▼▼▼

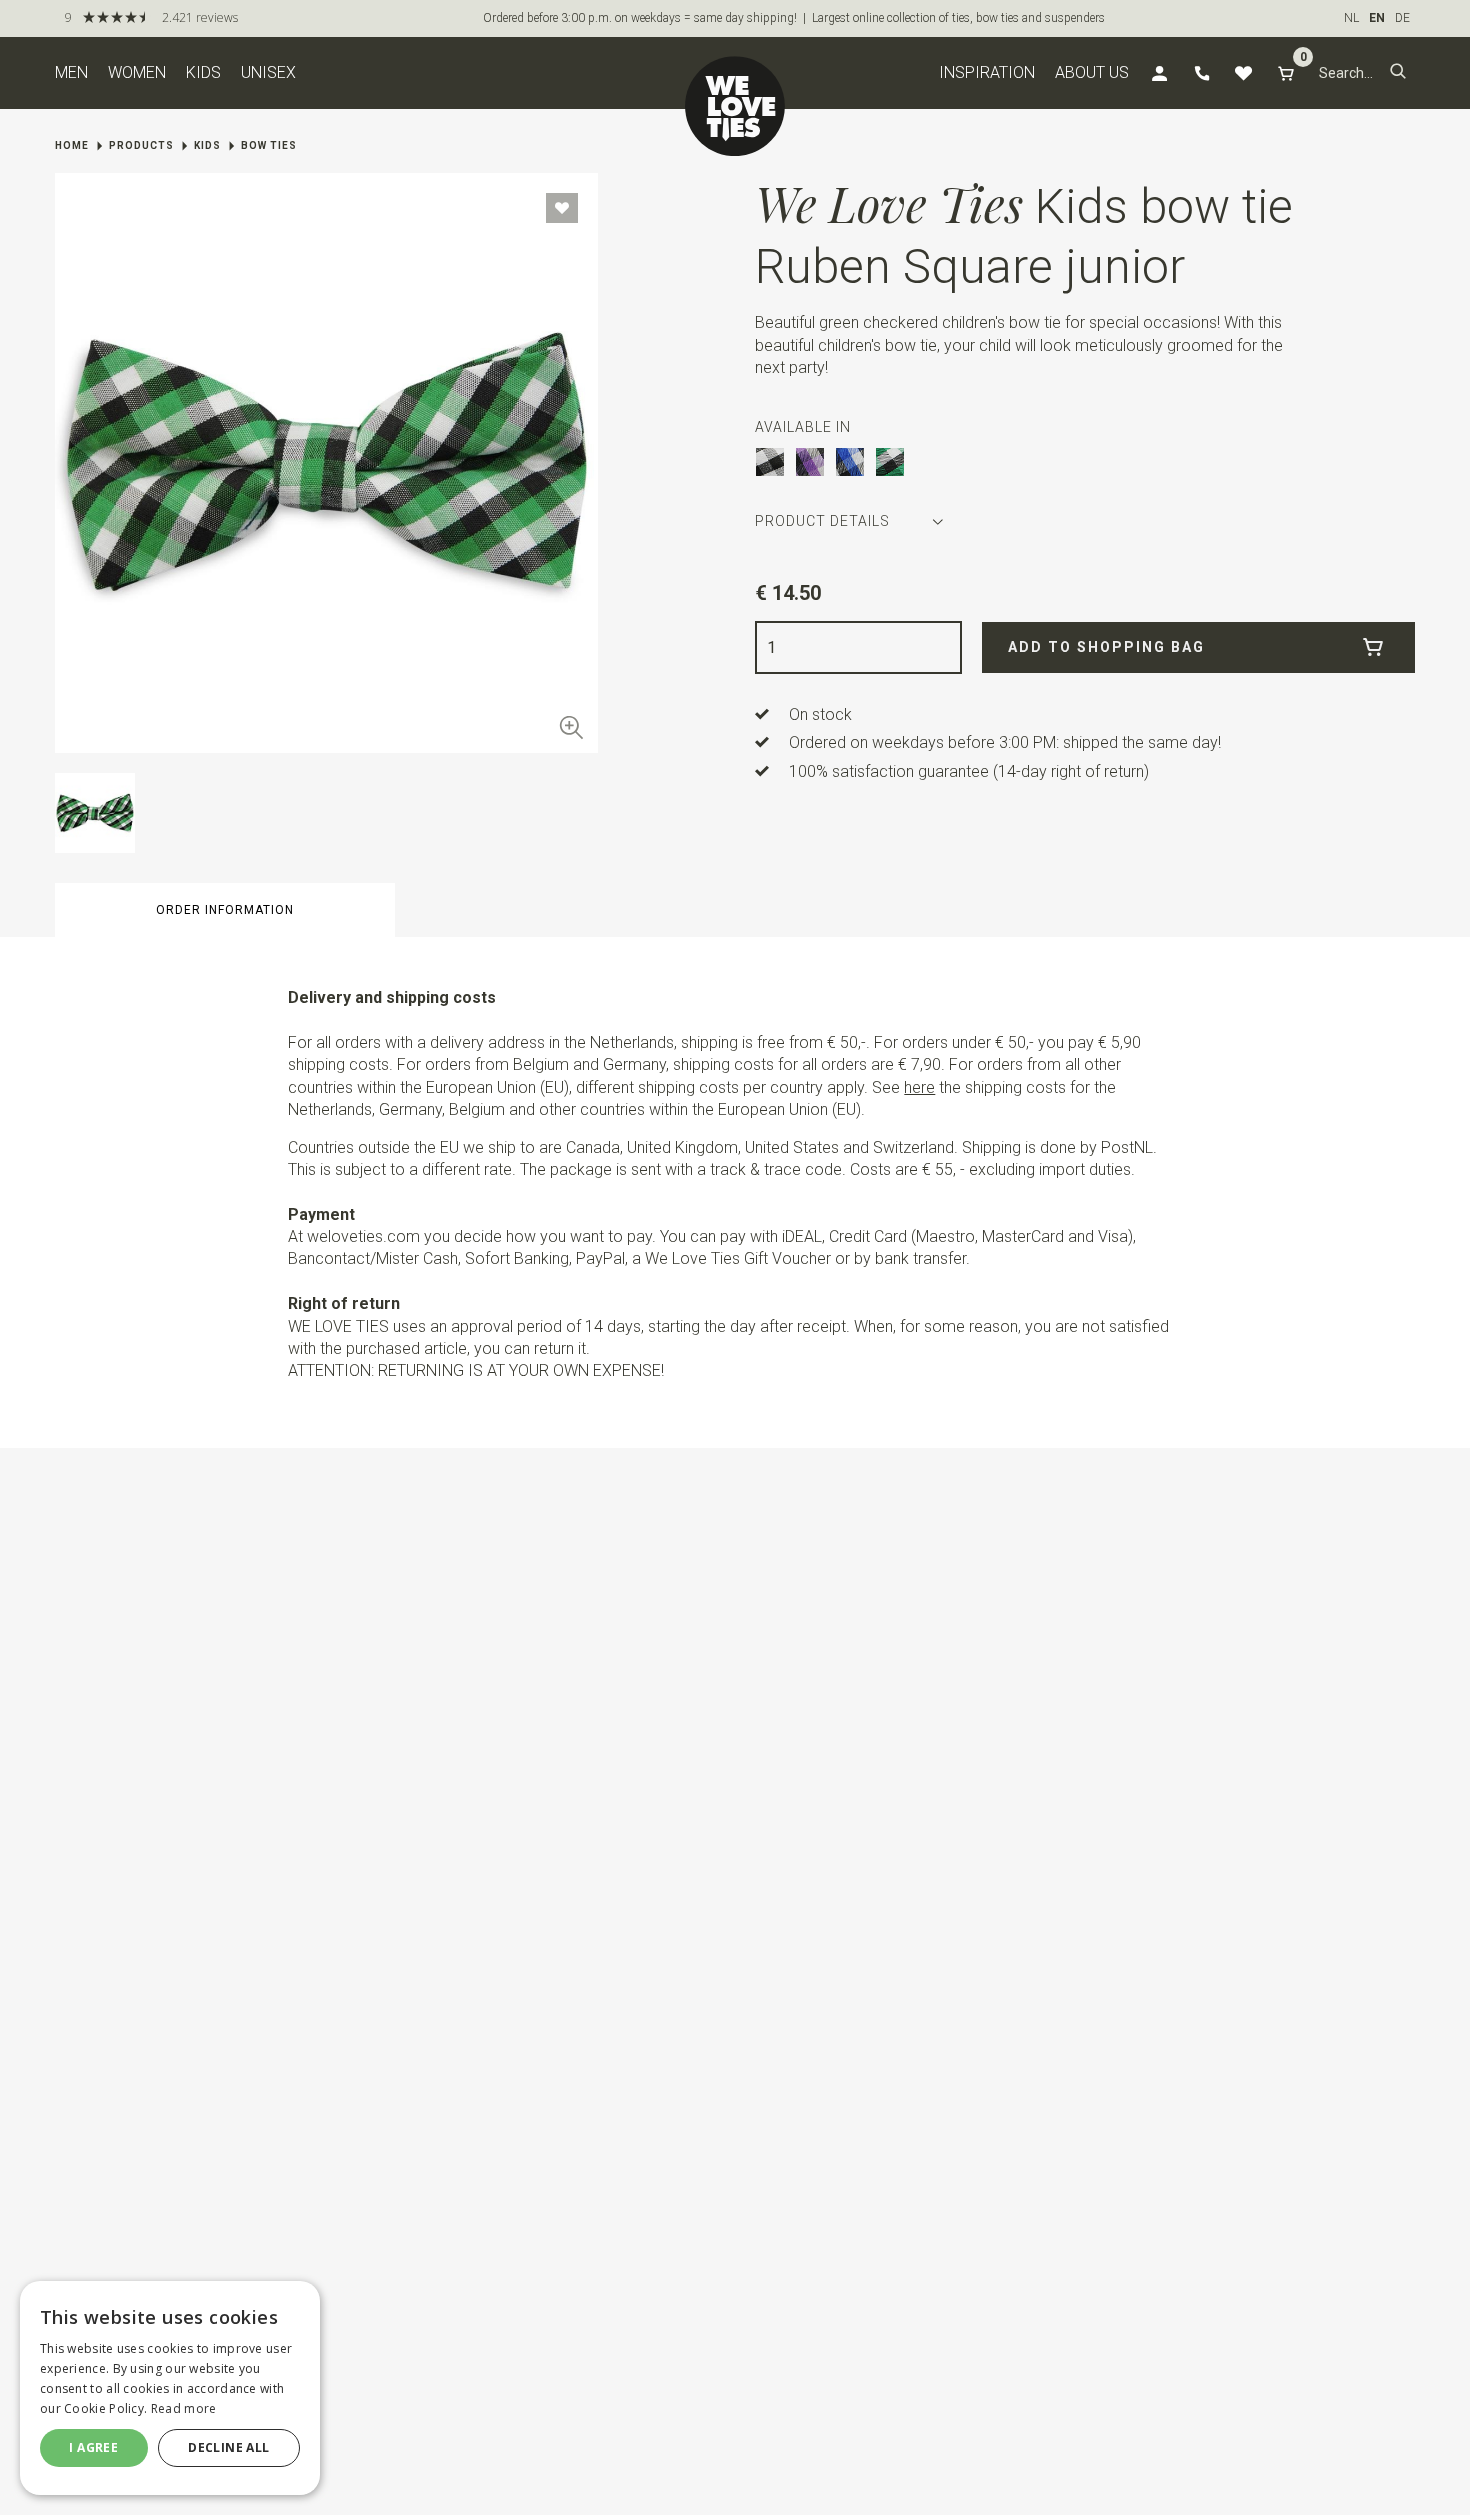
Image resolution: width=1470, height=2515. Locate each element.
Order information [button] (225, 910)
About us (1092, 72)
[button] (1398, 73)
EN (1377, 18)
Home (72, 145)
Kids (203, 72)
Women (137, 72)
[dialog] (170, 2388)
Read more (184, 2408)
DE (1402, 18)
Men (71, 72)
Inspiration (987, 72)
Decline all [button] (228, 2447)
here (919, 1087)
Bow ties (269, 145)
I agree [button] (93, 2447)
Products (141, 145)
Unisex (268, 72)
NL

▲▲▲

DESCRIPTION OF THE TASK
Without the pictures, return the records above exactly as written.

ANSWER SPACE
Image resolution: width=1470, height=2515. Locate each element.
Order information [button] (225, 910)
About us (1092, 72)
[button] (1398, 73)
EN (1377, 18)
Home (72, 145)
Kids (203, 72)
Women (137, 72)
[dialog] (170, 2388)
Read more (184, 2408)
DE (1402, 18)
Men (71, 72)
Inspiration (987, 72)
Decline all [button] (228, 2447)
here (919, 1087)
Bow ties (269, 145)
I agree [button] (93, 2447)
Products (141, 145)
Unisex (268, 72)
NL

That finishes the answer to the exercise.